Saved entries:
- - -

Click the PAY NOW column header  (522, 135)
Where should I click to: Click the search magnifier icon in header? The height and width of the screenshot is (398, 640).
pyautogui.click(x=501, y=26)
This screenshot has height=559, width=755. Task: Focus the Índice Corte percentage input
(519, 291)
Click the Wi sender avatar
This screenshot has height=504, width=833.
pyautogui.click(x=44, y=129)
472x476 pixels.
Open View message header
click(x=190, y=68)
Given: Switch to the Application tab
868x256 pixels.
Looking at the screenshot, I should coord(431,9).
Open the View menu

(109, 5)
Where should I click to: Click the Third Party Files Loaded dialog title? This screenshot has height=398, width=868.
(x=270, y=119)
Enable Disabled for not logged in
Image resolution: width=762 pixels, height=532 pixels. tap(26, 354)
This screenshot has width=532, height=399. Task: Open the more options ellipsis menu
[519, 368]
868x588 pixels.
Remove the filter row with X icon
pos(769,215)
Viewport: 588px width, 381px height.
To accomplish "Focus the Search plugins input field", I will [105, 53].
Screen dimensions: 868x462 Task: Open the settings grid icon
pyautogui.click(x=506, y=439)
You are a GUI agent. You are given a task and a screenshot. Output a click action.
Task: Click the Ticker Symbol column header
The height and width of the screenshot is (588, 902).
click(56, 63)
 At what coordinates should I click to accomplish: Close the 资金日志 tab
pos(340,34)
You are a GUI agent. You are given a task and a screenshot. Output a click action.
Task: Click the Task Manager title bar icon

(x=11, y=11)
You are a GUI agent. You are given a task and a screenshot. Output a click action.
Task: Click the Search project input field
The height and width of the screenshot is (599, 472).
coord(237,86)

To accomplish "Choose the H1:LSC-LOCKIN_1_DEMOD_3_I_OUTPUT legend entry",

- - -

* **Task prompt**
Each record has to be given again exactly as written.

* **Your solution**
Click the PAY NOW column header  (522, 135)
Where should I click to: Click the search magnifier icon in header? The height and width of the screenshot is (398, 640).
pyautogui.click(x=501, y=26)
This screenshot has height=559, width=755. Task: Focus the Índice Corte percentage input
(519, 291)
Click the Wi sender avatar
This screenshot has height=504, width=833.
pyautogui.click(x=44, y=129)
472x476 pixels.
Open View message header
click(x=190, y=68)
Given: Switch to the Application tab
868x256 pixels.
Looking at the screenshot, I should coord(431,9).
Open the View menu

(109, 5)
Where should I click to: Click the Third Party Files Loaded dialog title? This screenshot has height=398, width=868.
(x=270, y=119)
Enable Disabled for not logged in
Image resolution: width=762 pixels, height=532 pixels. tap(26, 354)
This screenshot has width=532, height=399. Task: Open the more options ellipsis menu
[519, 368]
868x588 pixels.
Remove the filter row with X icon
pos(769,215)
Viewport: 588px width, 381px height.
To accomplish "Focus the Search plugins input field", I will [105, 53].
Screen dimensions: 868x462 Task: Open the settings grid icon
pyautogui.click(x=506, y=439)
You are a GUI agent. You are given a task and a screenshot. Output a click action.
Task: Click the Ticker Symbol column header
The height and width of the screenshot is (588, 902).
click(56, 63)
 At what coordinates should I click to accomplish: Close the 资金日志 tab
pos(340,34)
You are a GUI agent. You are given a task and a screenshot. Output a click action.
Task: Click the Task Manager title bar icon

(x=11, y=11)
You are a GUI agent. You are given a task and a screenshot. Output a click action.
Task: Click the Search project input field
The height and width of the screenshot is (599, 472).
coord(237,86)

To accomplish "Choose the H1:LSC-LOCKIN_1_DEMOD_3_I_OUTPUT legend entry",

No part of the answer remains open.